● PROBLEM DESCRIPTION
Every line holding the string "computer" should be copied from the listing.

● EXERCISE INPUTS
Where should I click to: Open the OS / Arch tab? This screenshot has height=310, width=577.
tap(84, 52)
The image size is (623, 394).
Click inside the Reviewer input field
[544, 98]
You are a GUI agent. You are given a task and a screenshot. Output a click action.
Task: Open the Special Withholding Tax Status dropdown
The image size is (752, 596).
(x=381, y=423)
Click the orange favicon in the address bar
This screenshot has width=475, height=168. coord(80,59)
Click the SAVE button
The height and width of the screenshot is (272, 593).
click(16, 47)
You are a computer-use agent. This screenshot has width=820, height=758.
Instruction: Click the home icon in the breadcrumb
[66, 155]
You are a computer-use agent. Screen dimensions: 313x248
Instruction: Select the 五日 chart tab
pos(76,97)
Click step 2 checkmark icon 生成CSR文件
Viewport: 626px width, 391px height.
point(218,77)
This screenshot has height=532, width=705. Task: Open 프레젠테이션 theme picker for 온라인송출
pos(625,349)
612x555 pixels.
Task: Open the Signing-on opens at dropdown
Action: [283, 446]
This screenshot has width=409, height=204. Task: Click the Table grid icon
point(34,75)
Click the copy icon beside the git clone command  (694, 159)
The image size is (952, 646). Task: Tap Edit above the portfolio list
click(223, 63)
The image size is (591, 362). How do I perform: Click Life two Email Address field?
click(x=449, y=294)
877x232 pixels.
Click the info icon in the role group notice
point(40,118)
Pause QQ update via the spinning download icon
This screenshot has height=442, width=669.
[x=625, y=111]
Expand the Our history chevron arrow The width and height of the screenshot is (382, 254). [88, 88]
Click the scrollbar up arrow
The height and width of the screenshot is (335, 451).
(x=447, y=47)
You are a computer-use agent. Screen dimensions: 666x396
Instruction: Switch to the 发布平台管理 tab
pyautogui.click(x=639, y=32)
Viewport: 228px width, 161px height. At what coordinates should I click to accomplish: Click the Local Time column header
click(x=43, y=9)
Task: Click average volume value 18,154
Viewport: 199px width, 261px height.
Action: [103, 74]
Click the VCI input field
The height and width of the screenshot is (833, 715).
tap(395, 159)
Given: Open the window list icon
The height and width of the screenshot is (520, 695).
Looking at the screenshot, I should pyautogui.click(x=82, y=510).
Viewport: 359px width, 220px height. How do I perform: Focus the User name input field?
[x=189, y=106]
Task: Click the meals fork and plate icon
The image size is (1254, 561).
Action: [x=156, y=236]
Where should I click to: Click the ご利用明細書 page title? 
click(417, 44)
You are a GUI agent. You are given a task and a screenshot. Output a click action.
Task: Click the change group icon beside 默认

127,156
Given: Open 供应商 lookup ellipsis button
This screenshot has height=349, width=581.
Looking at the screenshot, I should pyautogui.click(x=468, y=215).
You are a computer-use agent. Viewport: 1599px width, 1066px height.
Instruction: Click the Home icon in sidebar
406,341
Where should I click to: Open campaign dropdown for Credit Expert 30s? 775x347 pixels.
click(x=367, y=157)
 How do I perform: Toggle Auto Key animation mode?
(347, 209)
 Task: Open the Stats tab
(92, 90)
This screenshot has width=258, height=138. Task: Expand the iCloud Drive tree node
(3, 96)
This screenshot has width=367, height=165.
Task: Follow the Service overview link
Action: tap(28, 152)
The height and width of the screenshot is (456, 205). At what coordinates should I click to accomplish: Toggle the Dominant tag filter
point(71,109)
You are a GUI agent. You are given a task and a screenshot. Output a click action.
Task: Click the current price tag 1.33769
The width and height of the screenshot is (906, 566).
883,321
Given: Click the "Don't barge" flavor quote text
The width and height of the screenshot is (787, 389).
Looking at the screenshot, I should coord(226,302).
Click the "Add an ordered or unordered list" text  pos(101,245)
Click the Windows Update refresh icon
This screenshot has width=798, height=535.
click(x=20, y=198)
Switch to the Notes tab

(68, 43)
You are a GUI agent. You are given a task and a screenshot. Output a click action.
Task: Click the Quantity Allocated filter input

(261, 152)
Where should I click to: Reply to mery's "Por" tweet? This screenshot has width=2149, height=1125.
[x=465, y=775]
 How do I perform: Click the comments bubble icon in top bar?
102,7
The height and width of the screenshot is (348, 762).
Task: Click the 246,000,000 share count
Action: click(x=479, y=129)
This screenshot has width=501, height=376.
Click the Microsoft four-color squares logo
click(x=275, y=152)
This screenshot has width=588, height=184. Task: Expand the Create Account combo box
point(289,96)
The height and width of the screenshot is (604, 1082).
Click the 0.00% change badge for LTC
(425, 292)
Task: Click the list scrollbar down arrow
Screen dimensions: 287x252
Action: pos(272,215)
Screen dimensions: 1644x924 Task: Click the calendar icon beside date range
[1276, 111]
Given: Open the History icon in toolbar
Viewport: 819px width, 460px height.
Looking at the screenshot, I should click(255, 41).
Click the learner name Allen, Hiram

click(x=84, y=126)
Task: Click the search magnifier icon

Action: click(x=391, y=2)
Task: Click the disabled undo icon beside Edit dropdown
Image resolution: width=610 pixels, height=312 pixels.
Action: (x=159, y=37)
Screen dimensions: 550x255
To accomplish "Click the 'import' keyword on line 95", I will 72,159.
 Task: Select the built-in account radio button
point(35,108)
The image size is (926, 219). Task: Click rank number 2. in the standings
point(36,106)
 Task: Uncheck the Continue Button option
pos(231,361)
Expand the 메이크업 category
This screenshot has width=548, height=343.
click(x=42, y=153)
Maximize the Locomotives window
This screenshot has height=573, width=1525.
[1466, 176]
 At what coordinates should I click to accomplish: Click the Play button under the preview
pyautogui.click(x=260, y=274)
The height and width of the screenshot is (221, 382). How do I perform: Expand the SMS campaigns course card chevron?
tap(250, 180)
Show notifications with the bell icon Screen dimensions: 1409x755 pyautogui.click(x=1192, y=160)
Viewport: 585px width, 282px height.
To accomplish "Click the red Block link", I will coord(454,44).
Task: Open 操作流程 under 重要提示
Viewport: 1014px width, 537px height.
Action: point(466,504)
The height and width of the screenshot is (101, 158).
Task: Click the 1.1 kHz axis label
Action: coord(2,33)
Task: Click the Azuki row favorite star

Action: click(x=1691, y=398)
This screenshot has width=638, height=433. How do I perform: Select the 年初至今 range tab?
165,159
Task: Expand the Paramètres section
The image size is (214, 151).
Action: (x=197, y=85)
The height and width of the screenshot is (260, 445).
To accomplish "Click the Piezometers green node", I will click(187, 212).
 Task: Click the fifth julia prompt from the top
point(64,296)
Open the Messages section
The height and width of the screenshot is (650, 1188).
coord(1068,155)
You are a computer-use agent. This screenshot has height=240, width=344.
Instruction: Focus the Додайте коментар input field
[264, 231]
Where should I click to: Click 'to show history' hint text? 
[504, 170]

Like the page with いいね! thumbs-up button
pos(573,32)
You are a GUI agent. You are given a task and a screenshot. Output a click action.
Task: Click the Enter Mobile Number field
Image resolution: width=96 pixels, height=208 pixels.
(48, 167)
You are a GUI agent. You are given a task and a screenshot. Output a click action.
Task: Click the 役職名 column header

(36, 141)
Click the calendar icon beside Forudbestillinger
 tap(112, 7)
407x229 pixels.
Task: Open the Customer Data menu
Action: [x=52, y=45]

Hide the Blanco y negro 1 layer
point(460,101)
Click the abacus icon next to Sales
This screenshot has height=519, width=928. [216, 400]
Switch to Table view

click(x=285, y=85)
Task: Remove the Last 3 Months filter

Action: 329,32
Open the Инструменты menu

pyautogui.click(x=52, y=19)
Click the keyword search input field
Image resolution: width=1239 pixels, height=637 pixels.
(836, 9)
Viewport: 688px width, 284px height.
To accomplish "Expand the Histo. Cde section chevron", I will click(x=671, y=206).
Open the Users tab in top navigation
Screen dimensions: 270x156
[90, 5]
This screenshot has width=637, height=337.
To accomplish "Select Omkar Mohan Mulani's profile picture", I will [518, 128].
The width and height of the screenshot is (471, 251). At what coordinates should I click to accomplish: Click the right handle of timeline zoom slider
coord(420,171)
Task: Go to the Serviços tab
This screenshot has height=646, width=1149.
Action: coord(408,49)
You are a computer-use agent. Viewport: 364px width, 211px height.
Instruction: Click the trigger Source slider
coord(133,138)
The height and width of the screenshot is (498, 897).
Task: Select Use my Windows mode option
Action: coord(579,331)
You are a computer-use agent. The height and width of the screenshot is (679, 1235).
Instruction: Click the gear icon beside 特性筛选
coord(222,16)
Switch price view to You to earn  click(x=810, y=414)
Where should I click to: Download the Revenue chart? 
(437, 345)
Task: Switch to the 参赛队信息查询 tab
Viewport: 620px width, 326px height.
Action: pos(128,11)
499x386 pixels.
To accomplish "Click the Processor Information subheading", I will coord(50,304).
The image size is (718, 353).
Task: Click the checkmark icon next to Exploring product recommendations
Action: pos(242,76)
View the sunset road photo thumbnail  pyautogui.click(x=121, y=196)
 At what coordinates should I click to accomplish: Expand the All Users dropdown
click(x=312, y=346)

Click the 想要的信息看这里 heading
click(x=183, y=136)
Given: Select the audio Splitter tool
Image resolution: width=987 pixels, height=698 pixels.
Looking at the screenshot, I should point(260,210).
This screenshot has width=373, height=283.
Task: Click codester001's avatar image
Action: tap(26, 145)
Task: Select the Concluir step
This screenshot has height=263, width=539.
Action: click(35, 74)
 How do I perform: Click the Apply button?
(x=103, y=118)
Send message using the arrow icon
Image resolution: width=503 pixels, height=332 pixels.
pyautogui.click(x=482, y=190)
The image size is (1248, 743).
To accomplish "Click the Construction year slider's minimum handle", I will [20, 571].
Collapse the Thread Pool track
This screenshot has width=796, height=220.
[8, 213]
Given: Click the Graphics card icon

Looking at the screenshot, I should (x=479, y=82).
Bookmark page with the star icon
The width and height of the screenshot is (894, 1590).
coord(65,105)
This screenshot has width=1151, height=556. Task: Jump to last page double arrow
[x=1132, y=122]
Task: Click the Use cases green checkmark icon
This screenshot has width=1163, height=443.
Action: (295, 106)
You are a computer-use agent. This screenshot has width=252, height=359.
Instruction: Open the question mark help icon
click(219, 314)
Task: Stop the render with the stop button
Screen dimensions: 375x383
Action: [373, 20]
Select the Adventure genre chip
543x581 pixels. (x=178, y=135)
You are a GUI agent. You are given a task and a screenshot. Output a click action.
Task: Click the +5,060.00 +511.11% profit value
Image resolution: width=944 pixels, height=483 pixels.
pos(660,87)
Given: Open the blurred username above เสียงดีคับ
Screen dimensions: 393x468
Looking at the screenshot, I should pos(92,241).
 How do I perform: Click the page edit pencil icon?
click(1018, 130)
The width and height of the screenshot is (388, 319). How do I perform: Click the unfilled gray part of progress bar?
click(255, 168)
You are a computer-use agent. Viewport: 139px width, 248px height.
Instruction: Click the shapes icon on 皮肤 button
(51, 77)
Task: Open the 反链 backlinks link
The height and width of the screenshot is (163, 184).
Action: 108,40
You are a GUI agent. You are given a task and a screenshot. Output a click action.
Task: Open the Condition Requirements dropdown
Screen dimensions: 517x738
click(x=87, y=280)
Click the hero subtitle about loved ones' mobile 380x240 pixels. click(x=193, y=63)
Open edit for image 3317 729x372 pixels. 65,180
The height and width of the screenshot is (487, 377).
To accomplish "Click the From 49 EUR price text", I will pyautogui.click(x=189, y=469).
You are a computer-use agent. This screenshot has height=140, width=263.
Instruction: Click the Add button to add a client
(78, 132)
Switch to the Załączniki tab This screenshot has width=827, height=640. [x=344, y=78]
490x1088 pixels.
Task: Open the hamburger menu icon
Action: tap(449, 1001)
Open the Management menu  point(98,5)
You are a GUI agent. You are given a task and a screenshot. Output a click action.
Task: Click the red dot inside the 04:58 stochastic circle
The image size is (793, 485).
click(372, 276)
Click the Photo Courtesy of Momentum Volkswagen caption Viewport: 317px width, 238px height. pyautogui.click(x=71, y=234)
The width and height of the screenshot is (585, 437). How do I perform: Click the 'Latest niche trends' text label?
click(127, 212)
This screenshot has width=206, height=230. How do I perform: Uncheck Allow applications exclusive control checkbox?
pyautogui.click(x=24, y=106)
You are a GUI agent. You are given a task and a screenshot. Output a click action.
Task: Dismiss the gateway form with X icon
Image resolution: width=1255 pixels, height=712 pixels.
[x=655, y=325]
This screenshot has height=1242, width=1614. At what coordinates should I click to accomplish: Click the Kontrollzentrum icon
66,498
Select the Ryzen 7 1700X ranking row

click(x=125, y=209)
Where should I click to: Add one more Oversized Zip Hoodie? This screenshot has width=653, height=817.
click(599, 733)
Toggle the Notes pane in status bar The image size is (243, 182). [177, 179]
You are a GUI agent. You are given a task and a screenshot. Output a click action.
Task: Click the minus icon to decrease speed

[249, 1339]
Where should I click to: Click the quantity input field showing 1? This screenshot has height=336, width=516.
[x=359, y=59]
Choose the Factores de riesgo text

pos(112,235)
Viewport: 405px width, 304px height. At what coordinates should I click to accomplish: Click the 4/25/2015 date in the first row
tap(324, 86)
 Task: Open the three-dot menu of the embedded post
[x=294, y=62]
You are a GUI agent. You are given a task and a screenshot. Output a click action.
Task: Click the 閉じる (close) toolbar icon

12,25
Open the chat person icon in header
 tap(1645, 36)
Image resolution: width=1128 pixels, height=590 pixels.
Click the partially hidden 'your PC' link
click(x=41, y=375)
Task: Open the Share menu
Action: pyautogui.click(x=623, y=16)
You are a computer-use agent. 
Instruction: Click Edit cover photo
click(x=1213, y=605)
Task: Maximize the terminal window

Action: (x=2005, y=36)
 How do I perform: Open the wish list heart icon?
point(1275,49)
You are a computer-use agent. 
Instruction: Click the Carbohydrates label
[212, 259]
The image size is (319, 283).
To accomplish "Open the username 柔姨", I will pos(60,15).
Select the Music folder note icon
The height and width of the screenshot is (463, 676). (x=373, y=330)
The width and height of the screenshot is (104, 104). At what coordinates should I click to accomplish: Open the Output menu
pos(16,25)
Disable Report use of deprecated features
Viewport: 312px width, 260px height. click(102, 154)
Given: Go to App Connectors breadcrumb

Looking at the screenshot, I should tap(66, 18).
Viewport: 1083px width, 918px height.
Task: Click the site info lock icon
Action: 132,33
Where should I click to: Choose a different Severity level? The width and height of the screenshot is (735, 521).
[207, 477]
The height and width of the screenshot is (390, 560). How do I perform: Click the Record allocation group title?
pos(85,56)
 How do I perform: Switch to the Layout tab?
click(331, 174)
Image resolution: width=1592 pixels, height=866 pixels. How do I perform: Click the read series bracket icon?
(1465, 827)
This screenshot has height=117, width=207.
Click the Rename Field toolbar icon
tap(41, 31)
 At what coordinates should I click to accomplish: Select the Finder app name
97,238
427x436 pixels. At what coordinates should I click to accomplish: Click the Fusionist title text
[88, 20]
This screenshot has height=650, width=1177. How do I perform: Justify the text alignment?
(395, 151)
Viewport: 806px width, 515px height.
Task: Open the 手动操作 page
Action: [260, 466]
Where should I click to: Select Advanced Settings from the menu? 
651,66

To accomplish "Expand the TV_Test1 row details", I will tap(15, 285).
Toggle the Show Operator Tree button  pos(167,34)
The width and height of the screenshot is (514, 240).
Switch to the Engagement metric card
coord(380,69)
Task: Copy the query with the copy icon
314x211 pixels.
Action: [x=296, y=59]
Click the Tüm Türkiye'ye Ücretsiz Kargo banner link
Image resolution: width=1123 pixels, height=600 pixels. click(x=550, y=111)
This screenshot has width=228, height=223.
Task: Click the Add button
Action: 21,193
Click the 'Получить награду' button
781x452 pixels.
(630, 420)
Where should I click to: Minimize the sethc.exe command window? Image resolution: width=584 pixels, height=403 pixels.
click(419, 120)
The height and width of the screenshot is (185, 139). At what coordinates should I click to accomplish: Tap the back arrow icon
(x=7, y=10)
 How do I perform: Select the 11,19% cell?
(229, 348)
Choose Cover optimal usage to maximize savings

● RESPONSE TO THIS TASK
You are a computer-use agent. This screenshot has width=820, height=758.
You are a computer-use agent. Screen dimensions: 313x248
You are a computer-use agent. Screen dimensions: 666x396
You are a computer-use agent. Viewport: 1599px width, 1066px height.
You are a computer-use agent. This screenshot has height=240, width=344.
You are a computer-use agent. Viewport: 364px width, 211px height.
You are a computer-use agent. The height and width of the screenshot is (679, 1235).
You are a computer-use agent. This screenshot has width=252, height=359.
You are a computer-use agent. Viewport: 139px width, 248px height.
You are a computer-use agent. This screenshot has height=140, width=263.
You are a computer-use agent. 
You are a computer-use agent. 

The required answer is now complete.